Training of RNTCP staff
The RNTCP staff trained includes the District TB Officers, MO–DTC, MO–TC and STS. Though STLS are not required to be trained as per action plan, we had trained the STLS too.
A two days training programme coupled with a field visit to VCTC for Medical Officers. The training programmes for all the RNTCP staff started with the discussion on the need for HIV–TB Collaboration, Epidemiology of HIV/AIDS, HIV Counselling and Testing Centre. For the DTO’s, MO–DTC and MO–TC, this was followed by discussion on Special issues in the diagnosis and treatment of HIV–TB patient and Infection Control Measures for TB and HIV.
The training for DTO’s was taken for 2 days in the lecture form coupled with a field visit to VCTC. For the MO–DTC/MO–TU and STS/STLS, training was 2 days of modular training along with refresher training on TB. The Medical Officers were taken for a visit to VCTC. For the STS/STLS a module –‘VCTC–RNTCP Co–ordination’ was jointly prepared by Maharashtra State TB Control Society and State AIDS Control Society. Facilitators Guide was prepared. For the Medical Officers, the training module on HIV/AIDS prepared by NACO was converted into module by adding exercises at the end of chapter. Chapters on Operationalisation of VCTC–RNTCP Co–ordination, Anti–TB and ART and Role of MO–TU were added. A Facilitator guide and supplementary training material was prepared by the State TB Society and AIDS Control Society.
Training of General Health Care staff
Training of General Health Care Staff is an ongoing activity. In Mumbai some training programmes for Medical Officers and paramedical staff of Public Health Department have been conducted. Since most of the Medical Officers and paramedical staff were already trained on HIV–TB only relevant aspects have been included. In rest of the Maharashtra, through the training on Clinical Management of HIV–AIDS, where a chapter on RNTCP has been added, Medical Officers are being trained. Similarly now in Mumbai, all trainings on HIV/AIDS for Medical Officers, Resident Doctors etc include discussion on TB.
Training of NGO’s
A one day joint sensitisation programme for both RNTCP and NACP NGO’s. In addition separate training programme for NGOs of TI was conducted at a later stage.

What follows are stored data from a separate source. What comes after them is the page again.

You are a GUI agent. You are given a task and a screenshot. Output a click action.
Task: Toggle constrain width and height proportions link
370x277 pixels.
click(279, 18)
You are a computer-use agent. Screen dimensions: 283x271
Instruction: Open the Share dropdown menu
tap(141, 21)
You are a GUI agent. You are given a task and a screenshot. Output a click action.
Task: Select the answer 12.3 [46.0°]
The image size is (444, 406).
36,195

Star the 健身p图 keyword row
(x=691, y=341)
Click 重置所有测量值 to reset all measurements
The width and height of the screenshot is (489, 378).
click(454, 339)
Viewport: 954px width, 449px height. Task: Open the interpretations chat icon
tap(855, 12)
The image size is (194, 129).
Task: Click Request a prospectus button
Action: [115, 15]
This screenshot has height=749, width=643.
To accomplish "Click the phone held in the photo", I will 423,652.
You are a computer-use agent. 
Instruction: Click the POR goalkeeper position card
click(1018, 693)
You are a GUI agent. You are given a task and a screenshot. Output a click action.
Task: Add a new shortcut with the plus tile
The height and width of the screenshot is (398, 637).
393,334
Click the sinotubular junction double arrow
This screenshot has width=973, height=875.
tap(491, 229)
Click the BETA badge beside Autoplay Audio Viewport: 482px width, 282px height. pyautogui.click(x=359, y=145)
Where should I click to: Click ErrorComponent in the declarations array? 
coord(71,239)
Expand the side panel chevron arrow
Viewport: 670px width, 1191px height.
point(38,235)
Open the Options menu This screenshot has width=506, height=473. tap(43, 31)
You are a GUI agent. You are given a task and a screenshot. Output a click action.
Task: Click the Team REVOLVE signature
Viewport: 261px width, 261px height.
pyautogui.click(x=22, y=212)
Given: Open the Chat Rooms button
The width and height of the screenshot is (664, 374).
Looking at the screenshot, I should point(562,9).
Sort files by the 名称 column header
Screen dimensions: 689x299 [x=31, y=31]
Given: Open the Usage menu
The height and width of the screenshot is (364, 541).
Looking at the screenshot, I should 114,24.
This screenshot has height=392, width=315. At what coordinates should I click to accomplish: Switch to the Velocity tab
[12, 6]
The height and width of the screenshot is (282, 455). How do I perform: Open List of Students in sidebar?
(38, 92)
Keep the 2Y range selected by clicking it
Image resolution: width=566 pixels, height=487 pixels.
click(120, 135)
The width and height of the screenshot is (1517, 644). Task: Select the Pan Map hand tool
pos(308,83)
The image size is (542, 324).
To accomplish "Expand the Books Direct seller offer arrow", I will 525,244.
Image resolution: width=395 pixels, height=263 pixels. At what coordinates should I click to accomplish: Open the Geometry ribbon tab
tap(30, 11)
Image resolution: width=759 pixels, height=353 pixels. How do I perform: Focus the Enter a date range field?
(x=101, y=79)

- Training module on HIV–TB for District Nodal Officers and MO I/c VCTC’s –NACO publication.
- Training module on HIV–AIDS for Medical Officers –CTD publication.
- Treatment guidelines for TB in HIV infected –NACO/CTD publication.
- Standard Operative Procedures – Infection Control Measures – NACO publication.
- TB–HIV: A guide for Health worker – CTD publication.
- HIV–TB: A guide for Counsellors – NACO publication.
- The HIV–TB Co–infection– Programme Coordination guidelines for clinicians and standard operating procedures. – NACO/CTD publication.
- VCTC–RNTCP Operational Guidelines – Maharashtra State TB Society in collaboration with Maharashtra State AIDS Control Society and Mumbai District AIDS Control Society.
- Training Module for RNTCP Health Worker on HIV–TB, VCTC–RNTCP Co–ordination– Maharashtra State TB Society in collaboration with Maharashtra State AIDS Control Society.